* [TASK DIRECTIONS]:
Would you please return the lines of the material that contain the word "computer"?

════════════════

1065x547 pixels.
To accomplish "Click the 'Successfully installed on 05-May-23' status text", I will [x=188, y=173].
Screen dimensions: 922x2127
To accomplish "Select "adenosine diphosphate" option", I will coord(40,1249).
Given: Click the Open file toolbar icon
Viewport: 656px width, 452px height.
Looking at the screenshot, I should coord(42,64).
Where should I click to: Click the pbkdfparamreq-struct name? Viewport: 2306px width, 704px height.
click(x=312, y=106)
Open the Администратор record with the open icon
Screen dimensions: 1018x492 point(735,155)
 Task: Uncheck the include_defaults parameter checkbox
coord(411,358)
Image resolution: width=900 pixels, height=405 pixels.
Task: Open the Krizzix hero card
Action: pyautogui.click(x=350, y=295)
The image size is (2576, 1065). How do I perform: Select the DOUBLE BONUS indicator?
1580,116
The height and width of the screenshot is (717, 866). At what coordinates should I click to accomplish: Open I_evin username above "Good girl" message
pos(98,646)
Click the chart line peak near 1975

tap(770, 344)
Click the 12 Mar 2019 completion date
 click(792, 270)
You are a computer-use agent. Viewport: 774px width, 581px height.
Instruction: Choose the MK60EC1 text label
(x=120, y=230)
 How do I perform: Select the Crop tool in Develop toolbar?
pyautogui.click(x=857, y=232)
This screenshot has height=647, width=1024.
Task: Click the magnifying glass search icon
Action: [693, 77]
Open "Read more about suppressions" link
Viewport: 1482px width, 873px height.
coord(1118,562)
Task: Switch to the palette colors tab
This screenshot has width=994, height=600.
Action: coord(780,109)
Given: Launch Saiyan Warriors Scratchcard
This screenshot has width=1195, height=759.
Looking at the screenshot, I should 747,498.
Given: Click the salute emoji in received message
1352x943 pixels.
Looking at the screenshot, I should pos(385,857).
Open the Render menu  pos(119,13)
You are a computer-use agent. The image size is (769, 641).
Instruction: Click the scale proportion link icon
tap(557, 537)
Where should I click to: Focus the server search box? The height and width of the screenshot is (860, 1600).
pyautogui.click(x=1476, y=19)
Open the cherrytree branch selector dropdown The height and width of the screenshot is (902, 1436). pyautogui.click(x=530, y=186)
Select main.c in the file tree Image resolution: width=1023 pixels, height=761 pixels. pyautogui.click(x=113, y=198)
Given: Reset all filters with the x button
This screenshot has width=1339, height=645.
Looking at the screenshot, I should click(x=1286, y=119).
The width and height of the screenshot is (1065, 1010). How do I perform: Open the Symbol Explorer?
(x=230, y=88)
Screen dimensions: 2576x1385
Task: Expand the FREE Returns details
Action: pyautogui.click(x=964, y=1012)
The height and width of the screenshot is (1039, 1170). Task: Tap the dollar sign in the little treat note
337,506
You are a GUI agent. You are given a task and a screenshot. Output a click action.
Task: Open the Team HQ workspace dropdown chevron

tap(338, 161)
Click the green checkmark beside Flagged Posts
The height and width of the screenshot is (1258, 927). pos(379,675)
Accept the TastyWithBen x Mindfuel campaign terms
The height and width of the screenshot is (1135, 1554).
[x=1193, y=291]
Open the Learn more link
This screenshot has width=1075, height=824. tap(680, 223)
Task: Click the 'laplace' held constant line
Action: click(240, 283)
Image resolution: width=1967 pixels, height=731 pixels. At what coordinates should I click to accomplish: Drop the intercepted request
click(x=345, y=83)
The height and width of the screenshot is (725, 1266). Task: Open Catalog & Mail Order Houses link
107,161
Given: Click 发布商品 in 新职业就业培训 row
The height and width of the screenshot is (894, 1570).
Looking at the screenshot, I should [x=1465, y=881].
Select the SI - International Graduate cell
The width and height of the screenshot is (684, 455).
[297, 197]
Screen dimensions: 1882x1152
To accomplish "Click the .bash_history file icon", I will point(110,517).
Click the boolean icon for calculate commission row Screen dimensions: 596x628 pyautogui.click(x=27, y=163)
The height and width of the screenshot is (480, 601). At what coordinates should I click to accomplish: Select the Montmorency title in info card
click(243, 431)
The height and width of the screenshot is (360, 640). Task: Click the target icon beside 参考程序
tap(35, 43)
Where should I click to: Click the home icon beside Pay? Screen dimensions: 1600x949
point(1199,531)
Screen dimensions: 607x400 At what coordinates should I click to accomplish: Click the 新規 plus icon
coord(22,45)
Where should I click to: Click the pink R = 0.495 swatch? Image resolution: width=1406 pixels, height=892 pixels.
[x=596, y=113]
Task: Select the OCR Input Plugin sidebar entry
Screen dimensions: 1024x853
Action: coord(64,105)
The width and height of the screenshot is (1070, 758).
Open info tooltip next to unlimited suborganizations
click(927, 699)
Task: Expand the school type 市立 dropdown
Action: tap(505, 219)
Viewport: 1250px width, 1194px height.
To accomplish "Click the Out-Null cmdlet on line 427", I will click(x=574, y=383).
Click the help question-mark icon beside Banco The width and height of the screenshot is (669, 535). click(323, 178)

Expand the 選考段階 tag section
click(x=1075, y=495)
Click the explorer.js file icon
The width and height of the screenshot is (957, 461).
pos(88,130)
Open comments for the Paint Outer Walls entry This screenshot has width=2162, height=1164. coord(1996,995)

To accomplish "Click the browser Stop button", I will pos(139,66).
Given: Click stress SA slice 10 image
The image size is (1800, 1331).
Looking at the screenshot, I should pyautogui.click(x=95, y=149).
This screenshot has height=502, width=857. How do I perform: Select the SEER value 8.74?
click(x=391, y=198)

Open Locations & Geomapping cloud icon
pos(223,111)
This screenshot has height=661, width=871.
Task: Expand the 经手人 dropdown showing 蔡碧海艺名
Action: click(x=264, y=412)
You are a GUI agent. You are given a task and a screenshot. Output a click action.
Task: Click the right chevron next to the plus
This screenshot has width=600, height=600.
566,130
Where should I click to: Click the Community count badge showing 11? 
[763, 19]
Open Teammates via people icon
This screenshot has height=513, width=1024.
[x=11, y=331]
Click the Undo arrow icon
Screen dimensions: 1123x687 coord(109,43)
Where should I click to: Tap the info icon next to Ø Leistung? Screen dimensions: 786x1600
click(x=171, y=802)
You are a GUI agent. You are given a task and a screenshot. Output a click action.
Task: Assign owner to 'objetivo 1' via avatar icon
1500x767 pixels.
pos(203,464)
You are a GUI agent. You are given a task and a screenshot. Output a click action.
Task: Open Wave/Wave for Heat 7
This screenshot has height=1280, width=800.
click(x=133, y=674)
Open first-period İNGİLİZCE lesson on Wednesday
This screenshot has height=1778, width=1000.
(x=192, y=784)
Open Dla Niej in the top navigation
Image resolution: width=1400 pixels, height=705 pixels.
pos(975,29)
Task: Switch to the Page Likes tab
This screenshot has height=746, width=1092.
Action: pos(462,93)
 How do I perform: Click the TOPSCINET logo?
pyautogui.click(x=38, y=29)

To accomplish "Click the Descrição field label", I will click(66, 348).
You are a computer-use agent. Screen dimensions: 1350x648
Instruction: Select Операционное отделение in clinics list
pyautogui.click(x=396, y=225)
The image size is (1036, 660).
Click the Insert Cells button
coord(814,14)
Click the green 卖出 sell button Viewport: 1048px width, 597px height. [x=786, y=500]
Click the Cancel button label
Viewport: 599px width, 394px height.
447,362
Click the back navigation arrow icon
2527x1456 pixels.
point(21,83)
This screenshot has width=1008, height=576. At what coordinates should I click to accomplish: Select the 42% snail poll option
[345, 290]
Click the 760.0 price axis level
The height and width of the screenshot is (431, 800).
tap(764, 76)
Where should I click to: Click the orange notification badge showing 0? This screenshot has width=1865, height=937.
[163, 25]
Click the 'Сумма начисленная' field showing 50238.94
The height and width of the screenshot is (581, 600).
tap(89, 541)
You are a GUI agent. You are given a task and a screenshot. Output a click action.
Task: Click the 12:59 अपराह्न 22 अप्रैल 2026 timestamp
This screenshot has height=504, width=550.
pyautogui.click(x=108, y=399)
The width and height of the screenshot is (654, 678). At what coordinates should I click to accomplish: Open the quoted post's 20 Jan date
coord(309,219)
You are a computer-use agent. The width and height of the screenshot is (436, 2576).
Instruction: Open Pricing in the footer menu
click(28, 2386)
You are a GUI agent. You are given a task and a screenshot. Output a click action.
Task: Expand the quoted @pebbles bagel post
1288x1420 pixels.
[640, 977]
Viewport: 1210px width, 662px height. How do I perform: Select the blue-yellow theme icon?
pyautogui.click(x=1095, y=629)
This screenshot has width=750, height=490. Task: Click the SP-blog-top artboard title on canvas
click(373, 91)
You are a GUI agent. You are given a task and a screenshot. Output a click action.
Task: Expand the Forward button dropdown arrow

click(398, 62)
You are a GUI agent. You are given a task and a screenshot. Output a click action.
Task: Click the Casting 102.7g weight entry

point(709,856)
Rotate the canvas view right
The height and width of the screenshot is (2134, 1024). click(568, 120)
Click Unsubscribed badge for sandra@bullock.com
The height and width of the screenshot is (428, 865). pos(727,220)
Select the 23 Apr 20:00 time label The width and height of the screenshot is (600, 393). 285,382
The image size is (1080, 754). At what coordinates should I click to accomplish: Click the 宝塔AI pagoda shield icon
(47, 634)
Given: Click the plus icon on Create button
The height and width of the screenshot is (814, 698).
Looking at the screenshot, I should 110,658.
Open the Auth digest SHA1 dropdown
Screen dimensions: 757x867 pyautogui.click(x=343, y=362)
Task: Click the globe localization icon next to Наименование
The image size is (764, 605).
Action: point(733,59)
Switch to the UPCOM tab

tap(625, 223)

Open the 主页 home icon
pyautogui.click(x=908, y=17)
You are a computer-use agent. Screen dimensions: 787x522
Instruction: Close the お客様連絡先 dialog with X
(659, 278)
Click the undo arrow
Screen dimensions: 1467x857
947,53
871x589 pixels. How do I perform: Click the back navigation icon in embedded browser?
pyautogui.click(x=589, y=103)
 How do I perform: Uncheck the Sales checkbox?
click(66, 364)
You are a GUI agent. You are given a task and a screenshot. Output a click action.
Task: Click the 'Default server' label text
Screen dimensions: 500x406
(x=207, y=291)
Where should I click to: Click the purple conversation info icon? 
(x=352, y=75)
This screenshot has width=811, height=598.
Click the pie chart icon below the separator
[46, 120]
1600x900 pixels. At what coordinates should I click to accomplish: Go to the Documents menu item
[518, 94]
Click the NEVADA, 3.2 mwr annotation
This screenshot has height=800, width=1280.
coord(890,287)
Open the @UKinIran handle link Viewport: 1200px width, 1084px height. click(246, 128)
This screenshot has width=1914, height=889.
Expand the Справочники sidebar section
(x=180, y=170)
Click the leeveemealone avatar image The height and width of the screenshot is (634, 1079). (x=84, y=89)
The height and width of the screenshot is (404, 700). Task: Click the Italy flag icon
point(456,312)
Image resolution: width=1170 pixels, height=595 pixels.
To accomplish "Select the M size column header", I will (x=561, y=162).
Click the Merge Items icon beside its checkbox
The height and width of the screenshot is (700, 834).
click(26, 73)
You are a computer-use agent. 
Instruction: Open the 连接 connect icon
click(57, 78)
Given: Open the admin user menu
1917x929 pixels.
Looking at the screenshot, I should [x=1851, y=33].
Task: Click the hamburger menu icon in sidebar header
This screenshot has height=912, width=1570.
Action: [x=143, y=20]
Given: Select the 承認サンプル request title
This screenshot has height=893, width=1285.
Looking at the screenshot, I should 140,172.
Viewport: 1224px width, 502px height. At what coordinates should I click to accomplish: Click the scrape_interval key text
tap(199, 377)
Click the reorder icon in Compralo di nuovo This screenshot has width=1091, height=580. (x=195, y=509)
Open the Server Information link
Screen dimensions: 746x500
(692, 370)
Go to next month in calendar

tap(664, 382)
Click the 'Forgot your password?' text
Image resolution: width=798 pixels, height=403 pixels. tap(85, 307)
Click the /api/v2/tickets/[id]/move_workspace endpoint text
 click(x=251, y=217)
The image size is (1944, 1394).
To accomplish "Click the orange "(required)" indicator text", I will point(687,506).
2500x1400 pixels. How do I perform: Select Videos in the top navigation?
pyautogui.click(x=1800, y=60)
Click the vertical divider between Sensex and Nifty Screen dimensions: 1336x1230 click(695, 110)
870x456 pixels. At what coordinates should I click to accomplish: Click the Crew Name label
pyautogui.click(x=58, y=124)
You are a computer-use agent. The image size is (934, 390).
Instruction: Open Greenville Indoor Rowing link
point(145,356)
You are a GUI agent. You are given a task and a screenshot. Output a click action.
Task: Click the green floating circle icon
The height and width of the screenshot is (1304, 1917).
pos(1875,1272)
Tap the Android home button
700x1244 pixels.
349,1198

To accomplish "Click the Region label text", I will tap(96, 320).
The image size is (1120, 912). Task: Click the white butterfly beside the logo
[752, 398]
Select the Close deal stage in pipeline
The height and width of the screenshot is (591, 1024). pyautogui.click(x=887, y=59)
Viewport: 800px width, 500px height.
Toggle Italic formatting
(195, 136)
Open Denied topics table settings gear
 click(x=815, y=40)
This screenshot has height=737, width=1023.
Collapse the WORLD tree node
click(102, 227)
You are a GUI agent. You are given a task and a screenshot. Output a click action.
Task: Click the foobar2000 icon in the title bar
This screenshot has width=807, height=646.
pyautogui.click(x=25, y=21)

════════════════

* [RESPONSE AREA]:
You are a computer-use agent. Viewport: 774px width, 581px height.
You are a computer-use agent. The image size is (769, 641).
You are a computer-use agent. Screen dimensions: 1350x648
You are a computer-use agent. The width and height of the screenshot is (436, 2576).
You are a computer-use agent. Screen dimensions: 787x522
You are a computer-use agent. 
You are a computer-use agent. The image size is (934, 390).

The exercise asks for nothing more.